I w tej chwili opanowała go idea, że tamci czterej panowie powinni mu się
zaprezentować, jako starszemu wiekiem tudzież byłemu oficerowi węgierskiej
piechoty, która przecież porządnie biła Niemców. Zawołał nawet usługującą
dziewczynę w celu wysłania jej do owych czterech panów jedzących pekeflejsz,
gdy wtem muzyka złożona ze skrzypców, arfy i fortepianu zagrała...
Marsyliankę.
Pan Ignacy przypomniał sobie Węgry, piechotę, Augusta Katza i czując, że mu
łzy nabiegają do oczu, że się lada chwilę rozpłacze, porwał ze stołu swój
233
cylinder sprzed wojny francusko -pruskiej i rzuciwszy na stół rubla wybiegł z
restauracji.
Dopiero gdy na ulicy owionęło go świeże powietrze, oparł się o słup latarni
gazowej i spytał:
- Do diabła, czyżbym się upił?... Ba! siedm kufli...
Wrócił do domu starając się iść jak najprościej i teraz dopiero przekonał się, że
warszawskie chodniki są nadzwyczaj nierówne: co kilkanaście kroków bowiem
musiał zbaczać albo w stronę rynsztoka, albo w stronę kamienic. Potem (dla
przekonania samego siebie, że jego umysłowe zdolności znajdują się w
kwitnącym stanie) zaczął rachować gwiazdy na niebie.
- Raz... dwa... trzy... siedm... siedm... Co to jest siedm?... Ach, siedem kufli
piwa... Czyżbym naprawdę?... Po co ten Stach wysłał mnie do teatru!...
Do domu trafił od razu i od razu znalazł dzwonek. Zadzwoniwszy jednak aż
siedm razy na stróża, uczuł potrzebę oparcia się o kąt, zawarty między bramą i
ścianą, i usiłował zliczyć, nie z potrzeby, ale ot, tak sobie: ile też upłynie minut,
zanim mu stróż otworzy? W tym celu wydobył zegarek z sekundnikiem i
przekonał się, że - już jest wpół do drugiej.

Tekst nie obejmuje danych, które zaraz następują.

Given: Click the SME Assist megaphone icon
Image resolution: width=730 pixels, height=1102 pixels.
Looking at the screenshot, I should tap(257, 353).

- Podły stróż! - mruknął. - Ja muszę wstać o szóstej, a on do wpół do drugiej
trzyma mnie na ulicy...
Szczęściem, stróż natychmiast otworzył furtkę, przez którą pan Ignacy krokiem
zupełnie pewnym, a nawet więcej niż pewnym, bardzo pewnym, przeszedł całą
sień czując, że jego cylinder siedzi mu trochę na bakier, ale tylko troszeczkę.
Następnie bez żadnej trudności znalazłszy drzwi swego mieszkania usiłował po
kilka razy na próżno wprowadzić klucz do zamku. Czuł dziurkę pod palcem,
ściskał w ręce klucz tak mocno jak nigdy i mimo to nie mógł trafić.
- Czyliżbym naprawdę?...
W tej właśnie chwili otworzyły się drzwi, a współcześnie jego jednooki pudel Ir,
nie podnosząc się z pościeli, parę razy szczeknął:
- Tak... tak!...
- Milcz, ty podła świnio!... - mruknął pan Ignacy i nie zapalając lampy, rozebrał
się i położył do łóżka.
Sny miał okropne. Śniło mu się czy tylko przywidywało, że ciągle jest w teatrze
i że widzi Wokulskiego z szeroko otwartymi oczyma, zapatrzonego w jedną
lożę. W loży tej siedziała hrabina, pan Łęcki i panna Izabela. Rzeckiemu
zdawało się, że Wokulski patrzy tak na pannę Izabelę.
- Niepodobna! - mruknął. - Stach nie jest aż tak głupi...
Tymczasem (wszystko w marzeniu) panna Izabela podniosła się z fotelu i
wyszła z łoży, a Wokulski za nią, wciąż patrząc jak człowiek zamagnetyzowany.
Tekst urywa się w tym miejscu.